In the material, from the line containing "Add a new sheet with plus icon" up to and including the line containing "Action: pyautogui.click(x=150, y=174)", change "Image resolution" to "Screen resolution" and reproduce those lines with everything else unchanged.

(begin)

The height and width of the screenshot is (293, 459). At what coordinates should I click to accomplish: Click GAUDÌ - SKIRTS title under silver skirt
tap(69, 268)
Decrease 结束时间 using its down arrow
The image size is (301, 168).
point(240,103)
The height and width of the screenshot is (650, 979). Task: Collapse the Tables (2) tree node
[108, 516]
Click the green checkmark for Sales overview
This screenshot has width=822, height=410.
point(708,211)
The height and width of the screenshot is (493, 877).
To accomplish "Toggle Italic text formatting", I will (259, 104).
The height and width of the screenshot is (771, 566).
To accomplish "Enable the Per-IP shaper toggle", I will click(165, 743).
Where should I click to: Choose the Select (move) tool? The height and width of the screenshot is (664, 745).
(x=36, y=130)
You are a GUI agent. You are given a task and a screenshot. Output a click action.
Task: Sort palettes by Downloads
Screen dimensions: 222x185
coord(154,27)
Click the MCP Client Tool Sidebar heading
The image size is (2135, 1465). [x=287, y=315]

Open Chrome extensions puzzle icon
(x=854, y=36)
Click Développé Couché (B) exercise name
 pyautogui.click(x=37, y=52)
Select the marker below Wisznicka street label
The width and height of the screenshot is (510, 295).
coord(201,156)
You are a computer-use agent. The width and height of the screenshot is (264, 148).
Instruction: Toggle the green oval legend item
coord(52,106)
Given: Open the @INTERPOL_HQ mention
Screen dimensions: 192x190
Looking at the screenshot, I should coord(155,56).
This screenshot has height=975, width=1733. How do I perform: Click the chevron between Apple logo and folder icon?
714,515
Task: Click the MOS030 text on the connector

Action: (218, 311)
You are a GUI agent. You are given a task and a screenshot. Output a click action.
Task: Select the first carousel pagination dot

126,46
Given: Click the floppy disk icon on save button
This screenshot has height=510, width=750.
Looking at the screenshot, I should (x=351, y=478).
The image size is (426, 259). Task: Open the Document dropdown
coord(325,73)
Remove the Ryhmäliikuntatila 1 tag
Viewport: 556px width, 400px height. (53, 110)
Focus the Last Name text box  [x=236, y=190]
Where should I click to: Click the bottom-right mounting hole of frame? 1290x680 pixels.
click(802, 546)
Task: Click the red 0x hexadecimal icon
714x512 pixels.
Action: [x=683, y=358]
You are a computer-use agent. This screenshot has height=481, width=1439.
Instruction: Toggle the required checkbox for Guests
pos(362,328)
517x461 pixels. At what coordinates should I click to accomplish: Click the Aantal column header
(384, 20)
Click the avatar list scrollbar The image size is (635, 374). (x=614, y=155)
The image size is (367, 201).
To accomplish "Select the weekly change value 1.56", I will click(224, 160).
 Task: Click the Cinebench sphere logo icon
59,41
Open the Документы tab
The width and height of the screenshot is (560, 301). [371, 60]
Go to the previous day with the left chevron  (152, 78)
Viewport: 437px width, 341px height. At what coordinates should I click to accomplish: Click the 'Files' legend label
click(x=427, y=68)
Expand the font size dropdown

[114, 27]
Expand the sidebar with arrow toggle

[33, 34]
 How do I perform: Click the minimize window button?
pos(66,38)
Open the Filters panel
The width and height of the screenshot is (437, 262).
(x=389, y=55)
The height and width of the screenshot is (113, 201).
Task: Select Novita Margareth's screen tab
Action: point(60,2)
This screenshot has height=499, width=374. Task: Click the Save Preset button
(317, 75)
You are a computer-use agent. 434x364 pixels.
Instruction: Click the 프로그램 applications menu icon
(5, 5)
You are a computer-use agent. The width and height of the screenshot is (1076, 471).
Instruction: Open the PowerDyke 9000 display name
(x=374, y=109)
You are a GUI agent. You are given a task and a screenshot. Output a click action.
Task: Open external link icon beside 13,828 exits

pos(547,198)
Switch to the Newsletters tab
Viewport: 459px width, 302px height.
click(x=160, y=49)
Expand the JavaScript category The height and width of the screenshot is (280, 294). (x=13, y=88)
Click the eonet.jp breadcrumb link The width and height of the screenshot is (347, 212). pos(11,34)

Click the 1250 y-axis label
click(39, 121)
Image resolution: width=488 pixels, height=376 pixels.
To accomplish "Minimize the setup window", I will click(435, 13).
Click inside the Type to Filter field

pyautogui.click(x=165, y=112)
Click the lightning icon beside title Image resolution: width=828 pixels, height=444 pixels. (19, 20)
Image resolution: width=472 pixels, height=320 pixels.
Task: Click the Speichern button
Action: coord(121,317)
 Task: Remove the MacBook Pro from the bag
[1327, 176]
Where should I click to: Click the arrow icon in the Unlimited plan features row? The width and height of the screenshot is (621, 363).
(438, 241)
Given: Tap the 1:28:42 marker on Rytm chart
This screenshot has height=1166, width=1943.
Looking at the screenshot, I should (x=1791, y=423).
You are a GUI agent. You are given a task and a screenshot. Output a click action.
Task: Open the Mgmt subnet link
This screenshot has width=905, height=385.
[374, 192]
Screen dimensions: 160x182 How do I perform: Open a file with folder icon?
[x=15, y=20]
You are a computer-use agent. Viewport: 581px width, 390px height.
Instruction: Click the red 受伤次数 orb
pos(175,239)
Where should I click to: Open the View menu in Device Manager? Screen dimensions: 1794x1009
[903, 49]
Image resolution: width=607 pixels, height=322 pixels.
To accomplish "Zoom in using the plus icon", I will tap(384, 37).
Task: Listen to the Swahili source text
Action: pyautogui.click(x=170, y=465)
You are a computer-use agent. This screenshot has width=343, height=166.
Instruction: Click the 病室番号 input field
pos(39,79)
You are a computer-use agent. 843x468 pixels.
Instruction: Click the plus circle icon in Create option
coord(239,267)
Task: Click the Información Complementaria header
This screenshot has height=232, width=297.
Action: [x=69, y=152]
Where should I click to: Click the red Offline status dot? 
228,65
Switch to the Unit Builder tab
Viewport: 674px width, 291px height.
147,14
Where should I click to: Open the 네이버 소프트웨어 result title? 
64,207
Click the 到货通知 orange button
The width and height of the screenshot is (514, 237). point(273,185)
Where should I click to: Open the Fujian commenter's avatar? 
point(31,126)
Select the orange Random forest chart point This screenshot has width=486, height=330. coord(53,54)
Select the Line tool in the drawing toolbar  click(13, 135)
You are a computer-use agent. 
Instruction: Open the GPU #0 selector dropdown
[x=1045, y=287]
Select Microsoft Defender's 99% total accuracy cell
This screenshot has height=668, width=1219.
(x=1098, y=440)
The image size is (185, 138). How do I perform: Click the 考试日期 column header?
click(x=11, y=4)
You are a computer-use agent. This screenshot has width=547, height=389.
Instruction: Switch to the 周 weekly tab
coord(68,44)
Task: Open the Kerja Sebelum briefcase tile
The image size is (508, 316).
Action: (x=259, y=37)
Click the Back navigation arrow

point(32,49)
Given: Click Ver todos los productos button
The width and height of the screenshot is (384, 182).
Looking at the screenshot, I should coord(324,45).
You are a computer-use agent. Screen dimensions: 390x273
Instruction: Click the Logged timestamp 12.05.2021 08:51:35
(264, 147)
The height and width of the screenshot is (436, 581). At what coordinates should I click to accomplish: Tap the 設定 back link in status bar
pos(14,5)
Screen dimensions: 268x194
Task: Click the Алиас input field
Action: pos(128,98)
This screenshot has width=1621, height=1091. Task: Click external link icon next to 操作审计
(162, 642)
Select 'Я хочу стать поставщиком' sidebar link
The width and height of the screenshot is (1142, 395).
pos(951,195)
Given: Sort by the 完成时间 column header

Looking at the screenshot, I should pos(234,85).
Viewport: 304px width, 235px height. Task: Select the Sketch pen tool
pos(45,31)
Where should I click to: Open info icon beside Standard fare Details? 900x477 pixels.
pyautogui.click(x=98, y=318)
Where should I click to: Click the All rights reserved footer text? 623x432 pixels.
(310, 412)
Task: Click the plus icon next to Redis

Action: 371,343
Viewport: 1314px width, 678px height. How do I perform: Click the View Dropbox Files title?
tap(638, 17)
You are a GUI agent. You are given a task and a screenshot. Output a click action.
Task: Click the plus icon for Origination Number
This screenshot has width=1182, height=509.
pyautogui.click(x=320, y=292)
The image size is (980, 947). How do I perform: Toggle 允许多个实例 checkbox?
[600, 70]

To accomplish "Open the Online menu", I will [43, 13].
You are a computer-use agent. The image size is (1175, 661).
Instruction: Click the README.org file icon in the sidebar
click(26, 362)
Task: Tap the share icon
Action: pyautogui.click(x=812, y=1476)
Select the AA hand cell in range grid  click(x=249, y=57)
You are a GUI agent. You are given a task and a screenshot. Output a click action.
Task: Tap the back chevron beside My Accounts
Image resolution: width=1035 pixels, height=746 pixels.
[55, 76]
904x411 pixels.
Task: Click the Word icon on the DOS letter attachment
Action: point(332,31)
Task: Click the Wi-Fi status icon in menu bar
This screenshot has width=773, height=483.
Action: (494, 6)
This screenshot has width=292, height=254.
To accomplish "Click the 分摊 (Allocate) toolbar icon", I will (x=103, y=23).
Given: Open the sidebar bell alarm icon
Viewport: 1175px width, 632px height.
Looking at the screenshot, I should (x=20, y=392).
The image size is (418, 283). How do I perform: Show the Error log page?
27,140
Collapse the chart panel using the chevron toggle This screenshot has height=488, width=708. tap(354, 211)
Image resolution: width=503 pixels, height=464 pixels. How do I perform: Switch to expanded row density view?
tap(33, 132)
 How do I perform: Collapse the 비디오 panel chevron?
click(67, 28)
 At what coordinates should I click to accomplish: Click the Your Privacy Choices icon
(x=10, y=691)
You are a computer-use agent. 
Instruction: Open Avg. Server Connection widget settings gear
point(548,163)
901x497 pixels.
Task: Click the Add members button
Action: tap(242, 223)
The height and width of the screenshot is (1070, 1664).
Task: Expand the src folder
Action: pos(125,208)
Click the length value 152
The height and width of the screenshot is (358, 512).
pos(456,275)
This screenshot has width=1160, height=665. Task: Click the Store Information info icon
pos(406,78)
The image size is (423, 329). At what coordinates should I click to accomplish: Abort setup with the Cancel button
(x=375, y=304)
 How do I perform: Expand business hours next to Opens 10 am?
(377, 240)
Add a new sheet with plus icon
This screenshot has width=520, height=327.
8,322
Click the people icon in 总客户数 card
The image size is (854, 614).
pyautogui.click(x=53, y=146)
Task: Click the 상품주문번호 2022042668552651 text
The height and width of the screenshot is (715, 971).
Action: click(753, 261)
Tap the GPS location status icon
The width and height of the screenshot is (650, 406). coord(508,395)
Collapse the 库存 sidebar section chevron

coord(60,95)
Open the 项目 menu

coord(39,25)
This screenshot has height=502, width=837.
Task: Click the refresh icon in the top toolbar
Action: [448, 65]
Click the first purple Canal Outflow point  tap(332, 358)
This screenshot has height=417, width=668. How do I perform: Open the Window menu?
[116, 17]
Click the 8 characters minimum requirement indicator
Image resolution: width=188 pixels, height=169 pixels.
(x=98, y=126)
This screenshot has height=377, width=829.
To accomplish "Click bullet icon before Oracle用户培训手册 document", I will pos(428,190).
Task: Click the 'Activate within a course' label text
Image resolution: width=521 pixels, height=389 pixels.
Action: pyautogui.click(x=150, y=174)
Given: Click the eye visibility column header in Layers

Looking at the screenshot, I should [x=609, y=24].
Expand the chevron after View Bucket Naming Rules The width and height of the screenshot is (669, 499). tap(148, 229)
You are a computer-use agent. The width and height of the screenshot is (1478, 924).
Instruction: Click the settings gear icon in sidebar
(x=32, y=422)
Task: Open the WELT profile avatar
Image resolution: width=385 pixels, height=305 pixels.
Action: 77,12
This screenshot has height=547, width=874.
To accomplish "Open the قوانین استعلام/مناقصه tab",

(end)

§ SOLUTION FOR THIS TASK:
Add a new sheet with plus icon
This screenshot has width=520, height=327.
8,322
Click the people icon in 总客户数 card
The image size is (854, 614).
pyautogui.click(x=53, y=146)
Task: Click the 상품주문번호 2022042668552651 text
The height and width of the screenshot is (715, 971).
Action: click(753, 261)
Tap the GPS location status icon
The width and height of the screenshot is (650, 406). coord(508,395)
Collapse the 库存 sidebar section chevron

coord(60,95)
Open the 项目 menu

coord(39,25)
This screenshot has height=502, width=837.
Task: Click the refresh icon in the top toolbar
Action: [448, 65]
Click the first purple Canal Outflow point  tap(332, 358)
This screenshot has height=417, width=668. How do I perform: Open the Window menu?
[116, 17]
Click the 8 characters minimum requirement indicator
Screen resolution: width=188 pixels, height=169 pixels.
(x=98, y=126)
This screenshot has height=377, width=829.
To accomplish "Click bullet icon before Oracle用户培训手册 document", I will pos(428,190).
Task: Click the 'Activate within a course' label text
Screen resolution: width=521 pixels, height=389 pixels.
Action: pyautogui.click(x=150, y=174)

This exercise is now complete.